Claudia Sheinbaum, who heads the government of Mexico City, has ordered the removal of a feminist monument – a statue of a little girl with a raised fist – installed last year to protest gender bias.

In its place, Sheinbaum wants to mount a statue honoring Indigenous women in Mexican history: a copy of a 15th-century statue unearthed by farmers in Veracruz last year titled "The Young Woman of Amajac."

At a press conference, Sheinbaum made her case for honoring indigenous women: "They are women who have historically fought for our country, and it is precisely the indigenous women who have had the least voice, who were the most discriminated against."

Gender bias

But wait.

Isn't that what the statue of a little girl is about: gender bias against those who have "the least voice" – in this case, little girls?

Mexico City feminists are outraged, calling the substitute monument a cop-out, a way to mitigate their complaint about present-day bias rather than those of the distant past.

In an interview with Courthouse News, the protesting feminists identified themselves only with their given names, presumably for fear of blowback in their workplaces.

Manuela said the idea of a monument to indigenous women is a political ploy that would take all meaning from the current feminist movement.

Fernanda spoke of the site's significance for the monument, calling it "a site of living memory that embraces all the struggles of women, not just one person or group."

Erika echoed the sentiment.

"It's not about putting up a monument to worship the past, but to recognize the present fight."

Statistics support their view about present-day bias against women.

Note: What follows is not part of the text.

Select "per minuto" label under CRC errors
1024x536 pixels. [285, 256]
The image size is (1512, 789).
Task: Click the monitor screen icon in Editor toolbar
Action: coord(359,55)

Last year, the "Global Gender Gap Report" from the World Economic Forum in Switzerland showed that a gap between men and women exists in health, education, and job opportunities.

Improvements in the stats are reportedly occurring, likely owing to the many feminist protests in recent years.

You may recall a column I wrote last year that talked about Mexico City's effort to replace a statue of Christopher Columbus with a monument to edify indigenous women.

The problem with that effort was that the city chose a male sculptor (Pedro Reyes) for the job, causing an outcry from feminists.

That outcry raised the question; do you have to be a woman to do women justice? As I noted, the answer is standing in a London Park – the statue honoring Mary Wollstonecraft – said to be the "mother of feminism" – without a stitch. The sculptor was female: Maggie Hambling.

Age of innocence

But here's the thing. The statue that Sheinbaum wants to get rid of isn't some raging activist that could upset the status quo or antagonize men fearing women battling the world for their fair share.

We're talking about a statue of a child, a little kid made even smaller by the outsized height of its pedestal – left over from the dethroned statue of Columbus. Hardly war mongering.

The figure of the girl comes across like the imp in the children's book series "Eloise," who lives on the "tippy-top floor" of New York's Plaza Hotel with her dog Weenie.

The statue also conjures up Fearless Girl, the bronze of a small girl in a defiant pose installed on Wall Street to protest gender bias in the boardroom.

Come on, Sheinbaum, if you want something neutral, it's already in place.